• [Task to complete] Set down, exactly as they stand, the lines from the one containing "お問い合わせ (1161, 55)" through the last line of the records below, leaving every picture out.

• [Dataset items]
....................

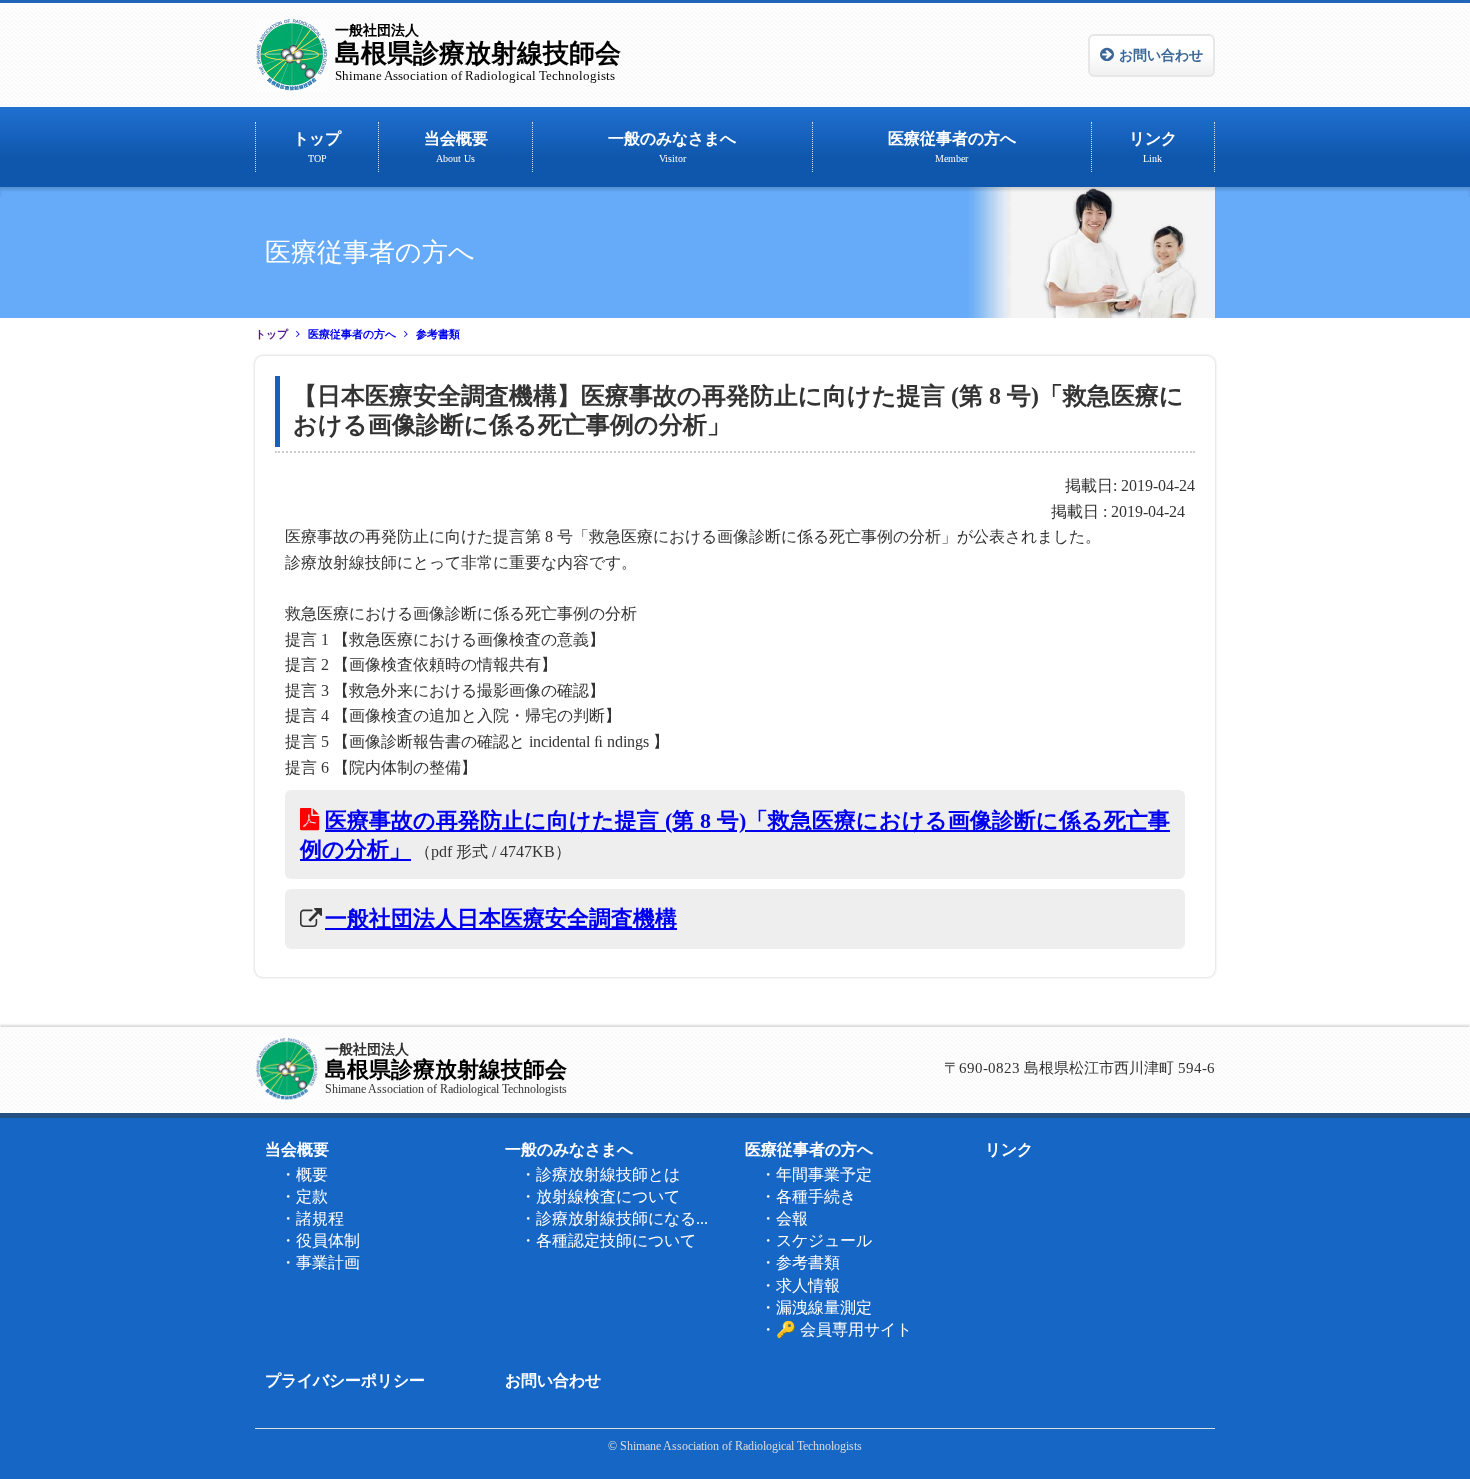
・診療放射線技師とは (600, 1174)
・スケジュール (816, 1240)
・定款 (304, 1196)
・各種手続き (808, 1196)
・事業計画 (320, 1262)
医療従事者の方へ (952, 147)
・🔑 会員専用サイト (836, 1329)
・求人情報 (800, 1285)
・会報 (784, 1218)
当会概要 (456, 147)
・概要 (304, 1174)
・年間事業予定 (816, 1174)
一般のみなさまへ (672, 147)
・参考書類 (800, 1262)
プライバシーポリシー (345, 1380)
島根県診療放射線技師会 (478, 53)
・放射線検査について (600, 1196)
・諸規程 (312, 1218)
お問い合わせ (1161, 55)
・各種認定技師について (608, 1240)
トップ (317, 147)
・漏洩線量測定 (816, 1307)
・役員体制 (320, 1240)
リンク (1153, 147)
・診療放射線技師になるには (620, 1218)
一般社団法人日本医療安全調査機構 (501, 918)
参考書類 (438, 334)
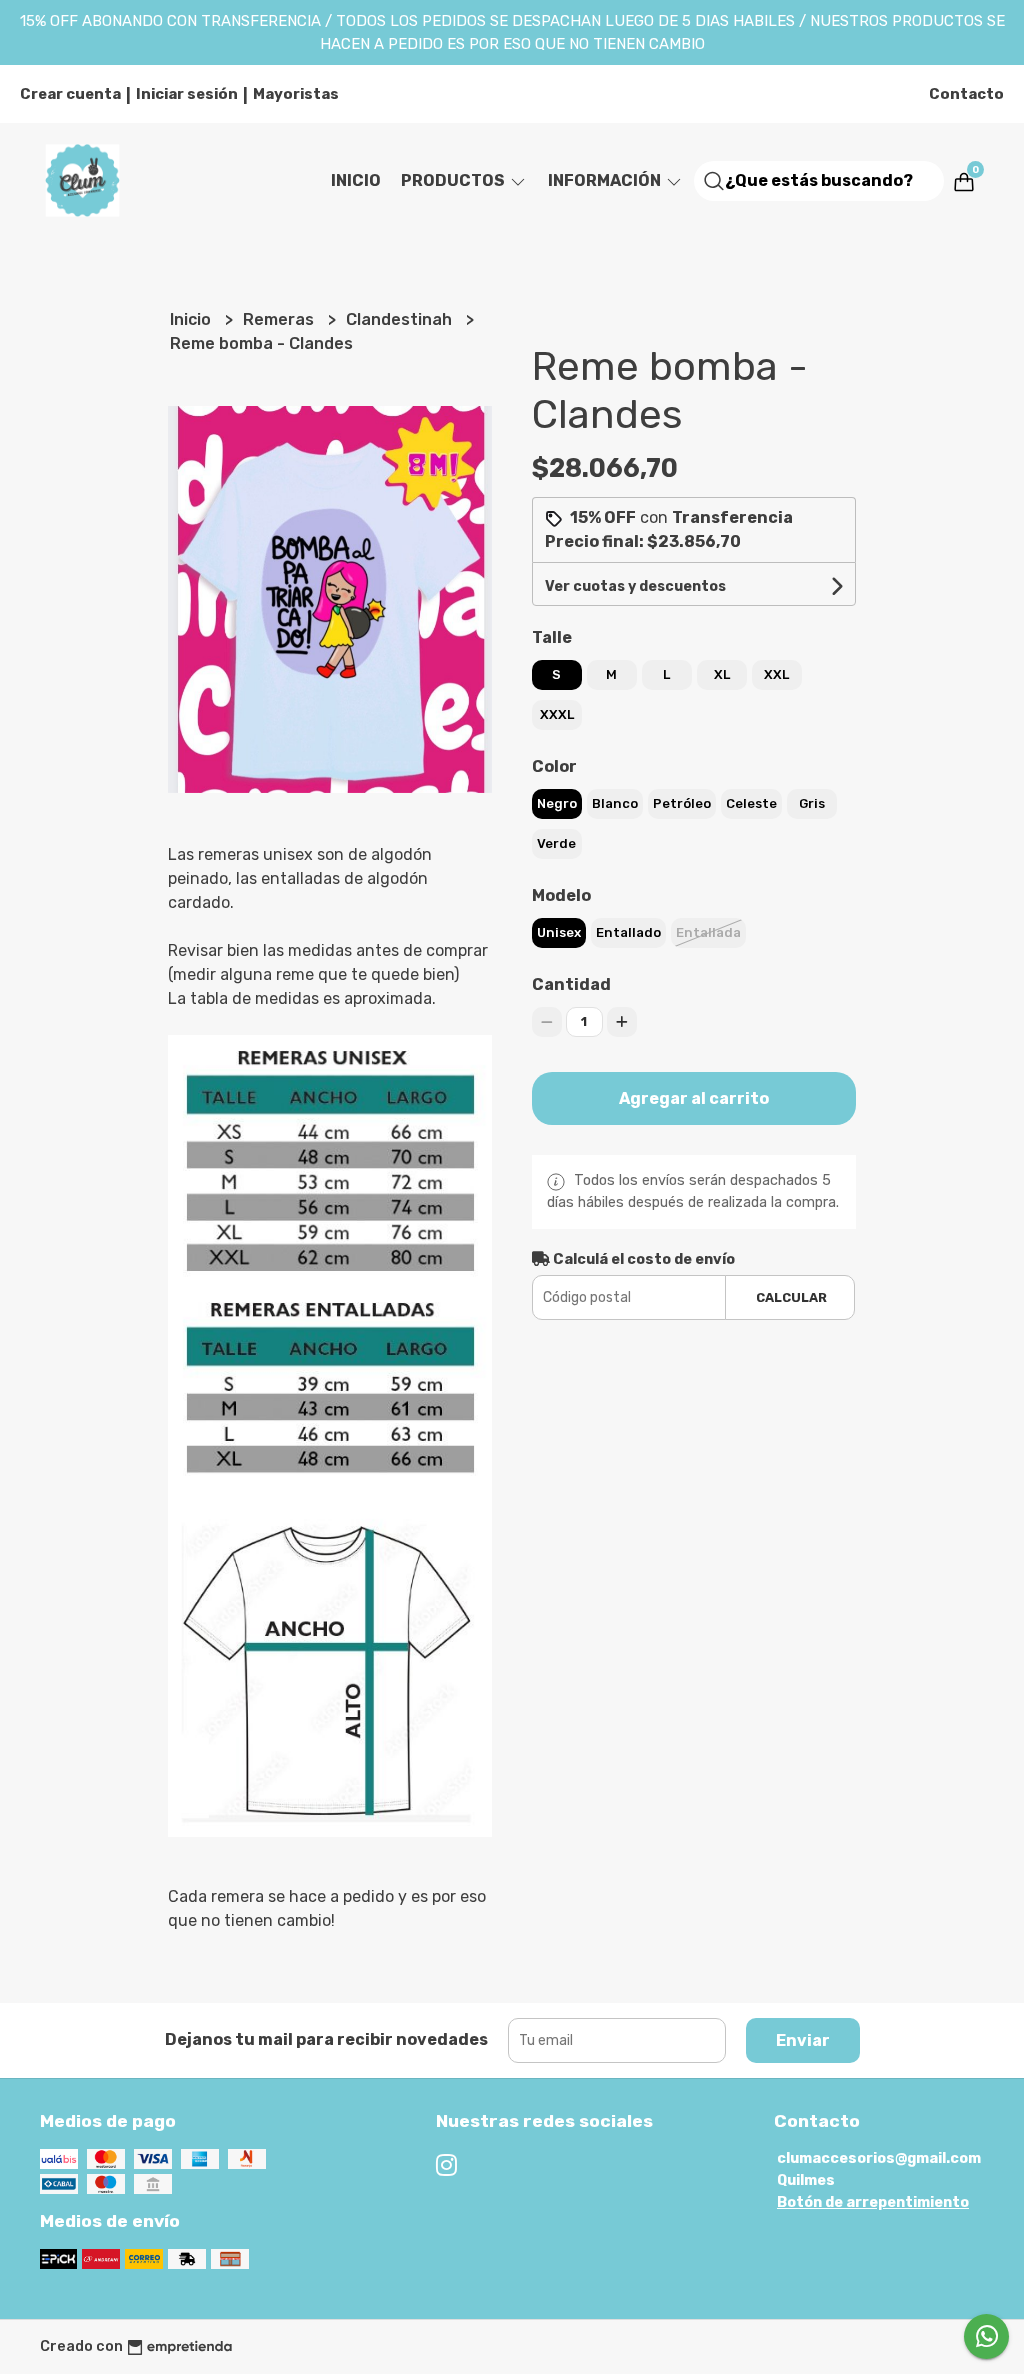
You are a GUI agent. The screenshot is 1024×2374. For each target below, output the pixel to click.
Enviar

....................

• [Solved exercise]
お問い合わせ (1161, 55)
・各種認定技師について (608, 1240)
トップ (317, 147)
・漏洩線量測定 (816, 1307)
・役員体制 (320, 1240)
リンク (1153, 147)
・診療放射線技師になるには (620, 1218)
一般社団法人日本医療安全調査機構 (501, 918)
参考書類 (438, 334)
You are a GUI agent. The screenshot is 1024×2374. For each target below, output the pixel to click.
Enviar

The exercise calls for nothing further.